Unilateral myopic shift after bilateral intraocular lens (IOL) implantation in pseudoexfoliation syndrome

Osvald A., Schröder A. C., Lang H. M., Brückner K. A., Seitz B.
Klinik für Augenheilkunde, Universitätsklinikum des Saarlandes

Objective: Pseudoexfoliation syndrome (PES) is associated with secondary glaucoma and a specific PES related keratopathy. Extreme caution is required when performing intraocular surgery. Especially cataract surgery may be a high risk procedure due to zonular weakness or dialysis will subsequent intraocular lens (IOL) dislocation.

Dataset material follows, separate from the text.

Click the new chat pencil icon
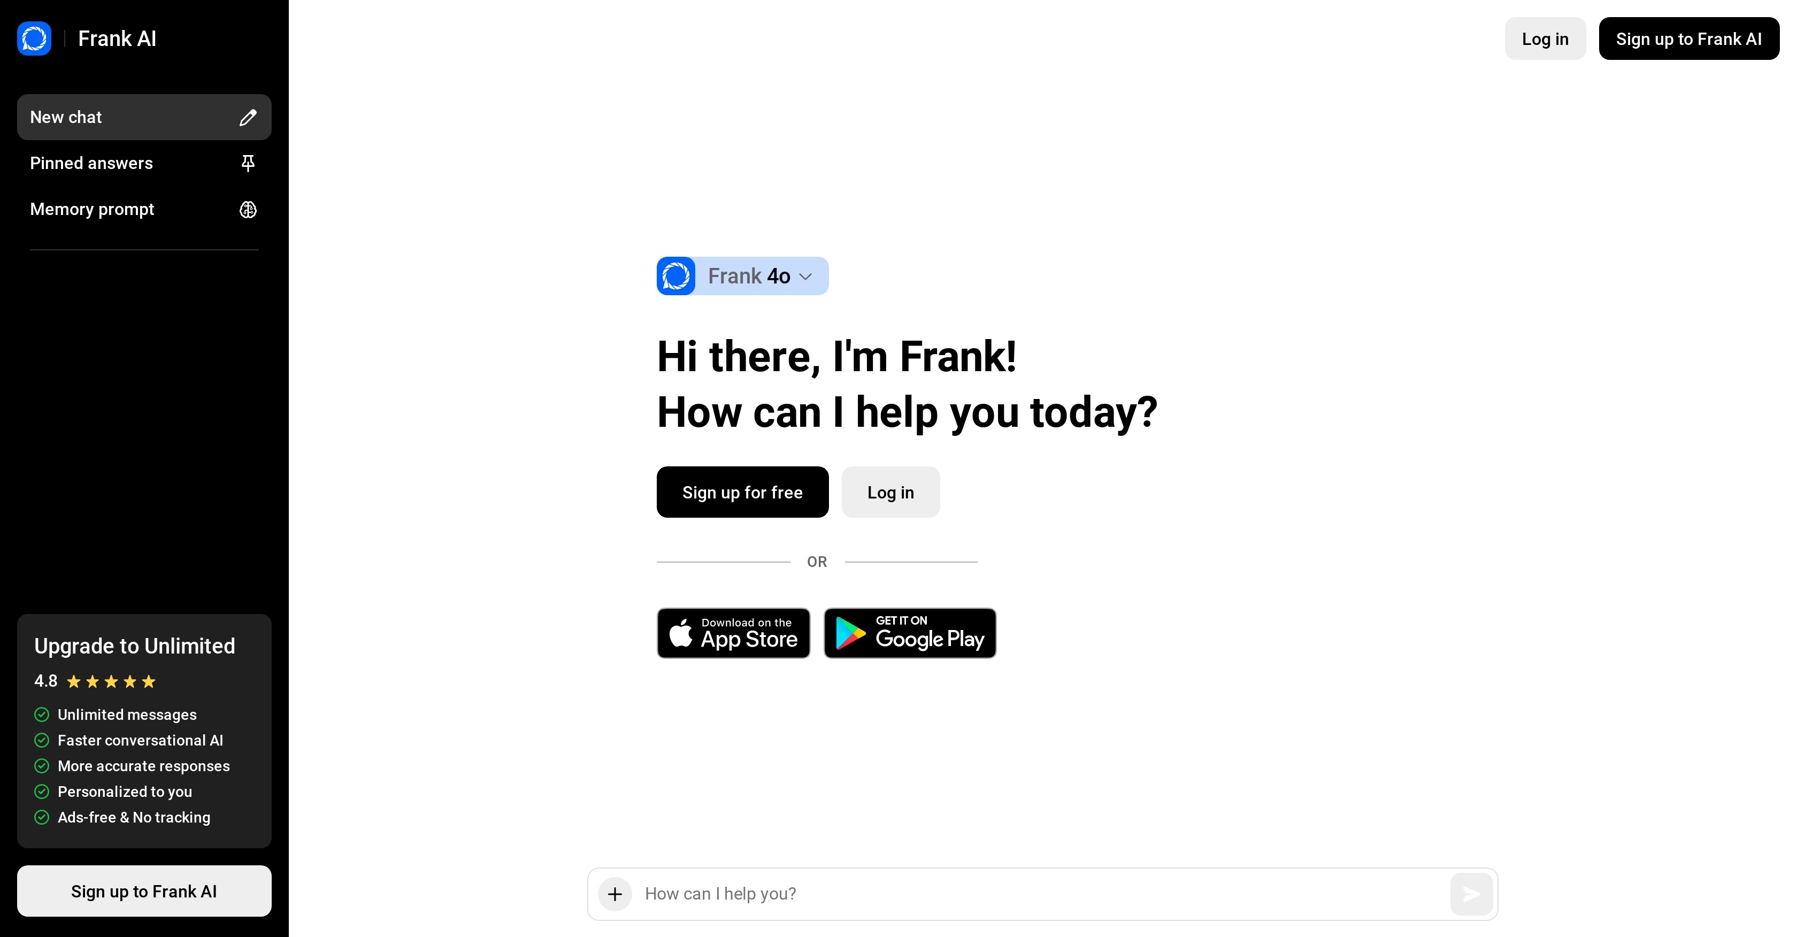Viewport: 1797px width, 937px height. (248, 117)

Results: A 70-year old patient underwent surgery in December 2006. PES fibres were detected on the right lens prior to surgery while the left lens displayed no signs of PES. With cornea guttata and a shallow anterior chamber, surgery of the right eye was difficult. A capsular tension ring was implanted to stabilize the capsular bag for IOL implantation. After surgery of the fellow eye the patient achieved a very satisfying visual acuity of 1.0 for both eyes with -0.25D spherically. The same patient re-visited our out-patient clinic in February 2007:
OD: -3.75 / -0.50 / 110° = 1.0 intraocular pressure (IOP): OD 29mmHg OS: s.c. = 0.9 IOP OS: 11mmHg
The right anterior chamber was remarkably shallower than the left one. Anterior chamber depth was 3.93mm on the right and 5.21mm on the left as measured by Pentacam. We prescribed a a2-receptoragonist to lower IOP. After one week refraction was:
OD: -2.50 / -0.75 / 110° = 1.2 IOP: OD: 22mmHg
A peripheral YAG-iridotomy was performed to increase anterior chamber depth. Unfortunately, this procedure had not the desired effect. However, refraction and anterior chamber depth stabilized, enabling prescription of glasses satisfying patient’s visual comfort. Occasionally, monovision is achieved unintentionally. In this specific case, the patient felt comfortable with the final refraction.
Conclusions: Even months after cataract surgery PES can lead to axial intracapsular IOL subluxation accompanied by change in refraction and increase of IOP. Therefore, patients should be extensively counseled about the risks associated with PES subsequently undergoing medical supervision for a longer period of time.